Além do clima, outra grande preocupação – em parte inerente a ele, mas também relacionada a investimento e práticas agrícolas –, é a produtividade no campo. O relatório pontua que ela deverá oscilar entre 74,3 a 76,1 toneladas de cana por hectare, considerando os cenários pessimista e otimista, respectivamente.
Estes números representam variações de -1,15% e 1,21% em relação às projeções da Companhia Nacional de Abastecimento (Conab) para a safra atual, também estando próximas ao indicador de 2018/19, de 72,23 t/ha.
Especificamente, os canaviais de Mato Grosso do Sul e do Oeste Paulista, que receberam bons volumes de chuva entre fevereiro e abril, possuem condições melhores de produtividade, com o indicador médio variando entre 80 e 85 t/ha. Na outra ponta, o noroeste paranaense tem as menores expectativas de produtividade, variando entre 61 e 70 t/ha em um cenário intermediário, também estimado pelo sistema TempoCampo.
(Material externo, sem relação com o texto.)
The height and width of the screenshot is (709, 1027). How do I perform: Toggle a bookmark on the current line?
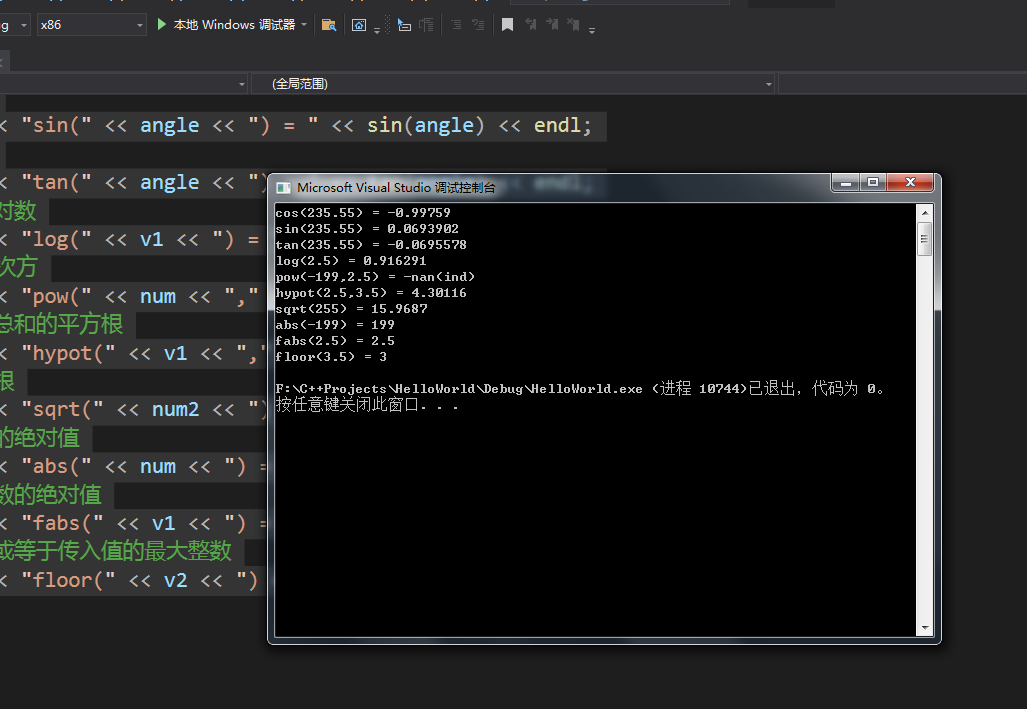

O estudo ainda projetou a quantidade de cana que será moída em 2019/20: são esperadas entre 560 e 573 toneladas no Centro-Sul, entre os cenários pessimista e otimista. O volume representa uma variação de -2,2% e 0,15% frente à safra anterior, conforme os dados da Conab. Ou seja, esta deve ser mais uma temporada de certa estagnação na produção de cana-de-açúcar.
A estimativa foi feita com base na ponderação entre as simulações de produtividade, a área cultivada fornecida pelo IBGE na safra 2019/20 e o mapa de solos do Brasil. O Pecege também ajusta as projeções de acordo com dados internos de idade média do canavial por microrregião produtora, período predominante de plantio e nível de tecnologia dos canaviais analisados.
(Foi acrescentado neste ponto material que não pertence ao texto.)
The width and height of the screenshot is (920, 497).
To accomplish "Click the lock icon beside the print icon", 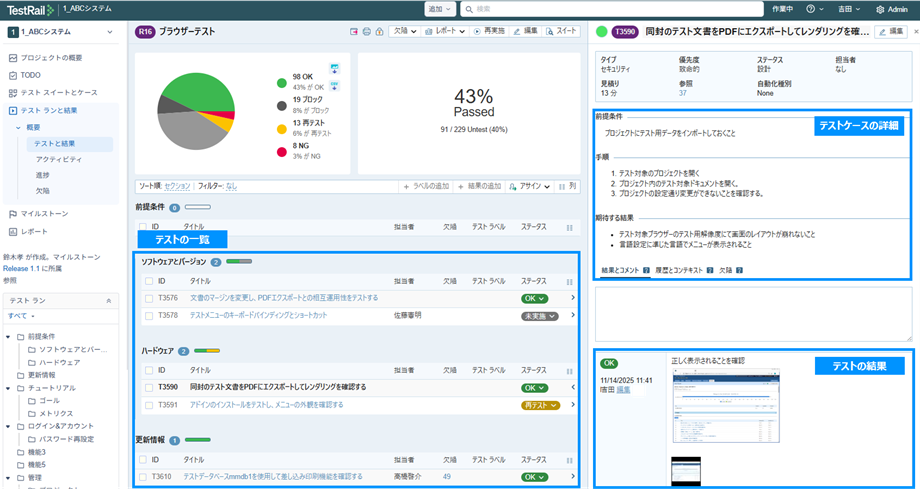I will pyautogui.click(x=379, y=32).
Atraso na moagem, reflexo nas usinas
Conforme o relatório do Pecege, há reflexos claros do atraso no início da moagem de cana em 2019/20, o que vai de acordo com o acompanhamento feito pela União da Indústria de Cana-de-Açúcar (Unica).
Ainda assim, o preço médio do açúcar total recuperável foi levemente elevado em relação à última análise, para entre R$ 0,5851/kg e R$ 0,6715/kg. O aumento se deu por conta de um pico inesperado no valor da cana em abril, ocorrido principalmente pela elevação na remuneração do etanol. Além disso, a previsão média é de R$ 0,6229/kg.
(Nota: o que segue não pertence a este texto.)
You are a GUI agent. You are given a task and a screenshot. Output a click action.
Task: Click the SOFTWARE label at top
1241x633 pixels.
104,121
Ainda sobre o renovável, o mês de maio, o preço do etanol se manteve abaixo da linha de 70% do da gasolina nos postos de São Paulo, Minas Gerais, Mato Grosso, Goiás e Paraná. O índice – inferior à paridade energética comercialmente estabelecida – indica que o renovável é economicamente vantajoso para os consumires nestes estados.
Porém, com as quedas recentes do barril de petróleo e, consequentemente, da gasolina A, o Pecege revisou para baixo a projeção de preços tanto do etanol anidro quanto do hidratado em relação à análise anterior. No caso do segundo, a demanda aquecida pelo produto fez com que a revisão fosse mais suave – para março de 2020, por exemplo, a projeção caiu de aproximadamente R$ 1,86/l para R$ 1,79/l.
Um dos pontos que podem pesar no preço dos combustíveis é a safra de milho mais fraca nos Estados Unidos, que pode agir como uma variável importante ao gerar a necessidade de importação do produto nacional. “Neste caso, a queda dos preços decorrente do valor inferior do concorrente fóssil poderá ser compensada pela demanda adicional norte-americana”, expressa o documento.
Quanto ao açúcar, o Pecege reitera o atual senso comum de baixa produção do adoçante, devido ao maior direcionamento da matéria-prima para a produção do biocombustível. Porém, também é esperada uma recuperação no preço da commodity por conta da projeção de déficit global em 2019/20.
“Isto, dado e combinado com a limitação de flexibilidade das usinas para produção do biocombustível, faz com que acreditemos em um mix acumulado não tão propenso ao etanol como na safra 2018/19”, completa o documento.